Pour les clubs qui manquaient de ressources financières, refaire les terrains en brique pilée pour la saison estivale alors qu'on ne savait pas quand on pourrait rejouer représentait un investissement (environ 1500 euros par court si on fait appel à une société extérieure) sans garantie. Au Lambermont, "on l'a fait nous-mêmes", dit Gérard Médol, "tout le monde a été chouette sur le coup." Son de cloche semblable à Barvaux, "on a eu l'aide de gens motivés, ce qui a fait diminuer la facture." Un peu partout pour pouvoir jouer il faut forcément être membre du club. Et réserver. Par téléphone ou via internet. "On a limité à 1 h au lieu d'1 h 30 pour permettre à tout le monde d'avoir un créneau, et ceux qui avaient une affiliation pour le squash (à l'intérieur) peuvent jouer au tennis à la place", dit Murielle De Vree à Ciney, un club d'environ 300 membres directement touché par le virus, "on a eu des cas très sérieux, ils s'en sont bien sortis heureusement, mais aucune chance de les voir en interclubs cette saison. Je suis d'ailleurs dubitative à ce propos, faut-il refaire des équipes, les gens vont-ils s'inscrire, n'aura-t-on pas la deuxième vague dont tout le monde parle ?" A Braives, club plutôt convivial, 60 % des inscriptions sont rentrées mais on a trouvé le truc pour garantir l'occupation par des membres en règle : "On a trois terrains découverts, dont deux avec cadenas, et le troisième n'a pas été installé.
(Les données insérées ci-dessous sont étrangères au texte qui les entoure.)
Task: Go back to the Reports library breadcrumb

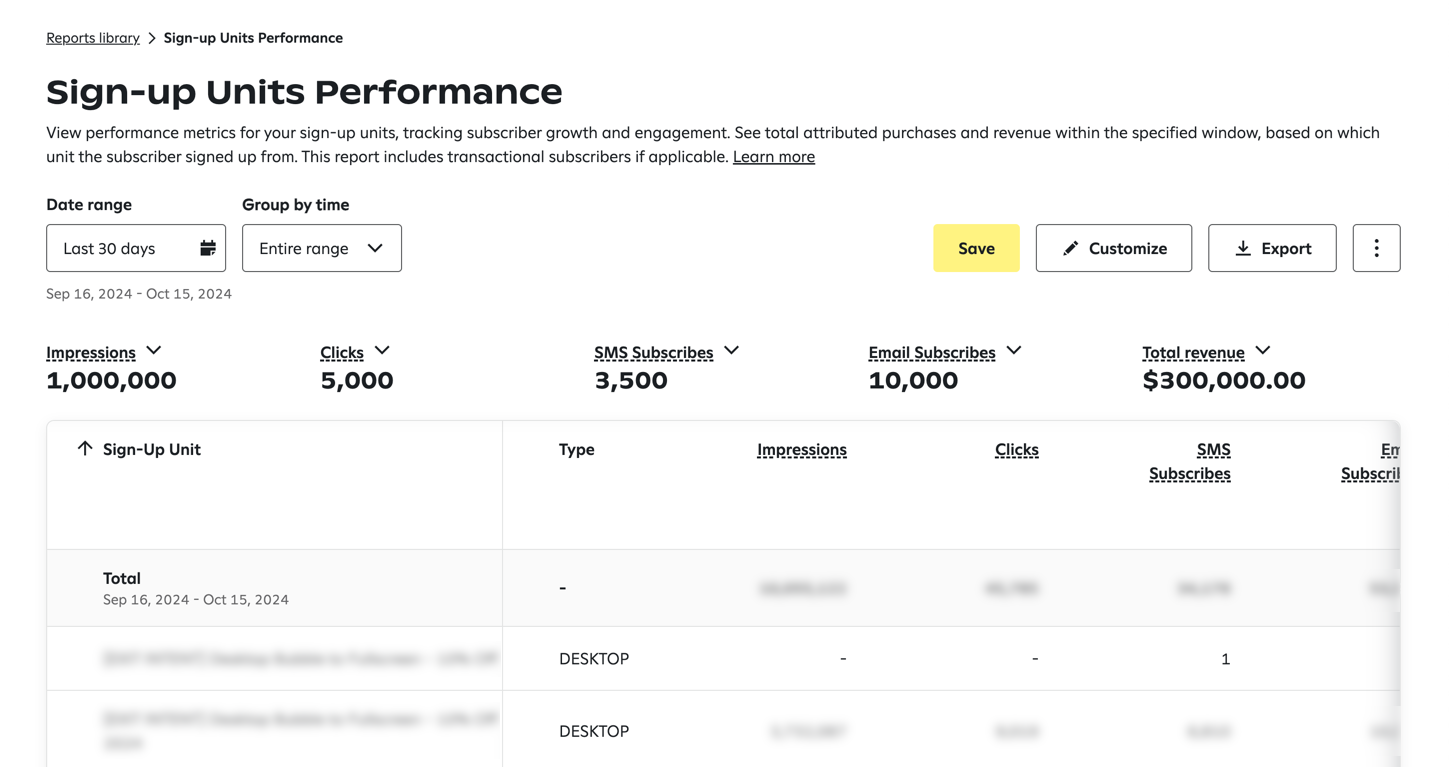Action: (93, 38)
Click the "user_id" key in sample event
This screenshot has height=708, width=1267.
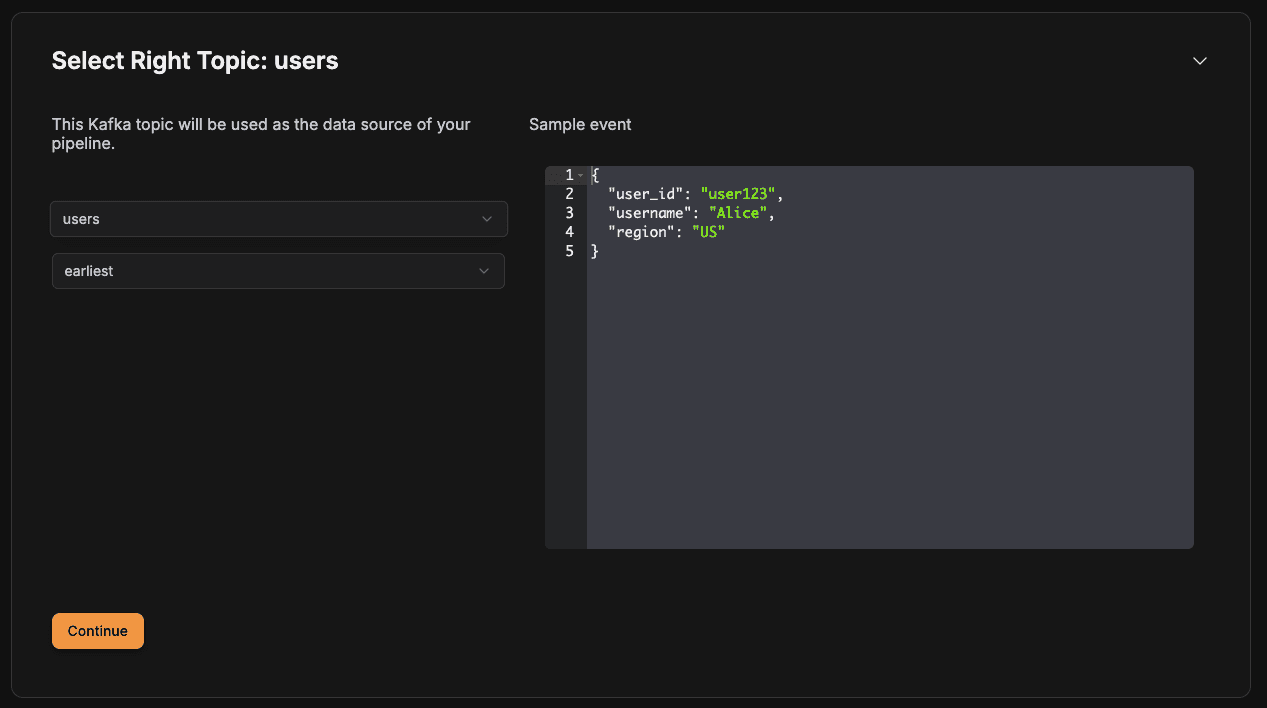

Une dame bénévole possède la liste des membres qui sont en ordre, elle tient le planning des deux courts, les gens viennent chercher la clé et la ramènent. Ce n'est pas que l'on veut jouer au gendarme", dit le président Philippe Claeys, "mais on a des charges fixes à honorer, on a besoin des cotisations pour tenir en trésorerie. Qui plus est, notre tournoi a d'habitude lieu en juillet, ce sont nos seules rentrées, on peut le reporter lors d'une semaine d'août mais c'est la croix et la bannière pour trouver une date vu la concurrence dans la région. Pour le moment, le club n'est pas en danger, on verra où on en sera en fin d'été."
Indépendants
A Barvaux aussi on est privé de tournoi en juillet, et on a prévu d'ajouter des catégories à celui prévu en août. On n'a pas retrouvé non plus le niveau de cotisations des années précédentes (115 à 120 l'an passé, 12 à 13 équipes d'interclubs). "Cela commence à rentrer mais il arrive que les membres attendent le deuxième rappel", explique Daniel Henrotin, "et comme ils ne sont pas certains qu'il y aura des interclubs... Heureusement, on ne gamberge pas trop, le club n'est pas en difficulté, il a des réserves et aucun engagement financier, tout est payé. Les gens réservent, on a cinq terrains en plein air... sans cadenas jusqu'à présent, et je les trouve assez respectueux." Au risque de se répéter, les plus à plaindre sont évidemment les indépendants qui gèrent cafétérias, buvettes ou brasseries logés à la même enseigne que tous les établissements Horeca et dont le manque à gagner n'est plus à démontrer, il y a néanmoins pas mal de différences selon les endroits et situations, avec celles ou ceux qui ont d'autres occupations en parallèle, ou qui assurent la tâche en bénévole. "Chez nous, Romy, une dynamique jeune fille de 21 ans, s'est lancée dans son premier job, elle habite chez ses parents et a bénéficié du droit passerelle de l'Etat, disons que c'est un moindre mal", explique Gérard Médol au Lambermont. Reste que, pour tous, cela reste le gros point noir d'une reprise ensoleillée placée sous le signe du jeu. Jusqu'à quand ? C'est une bonne question.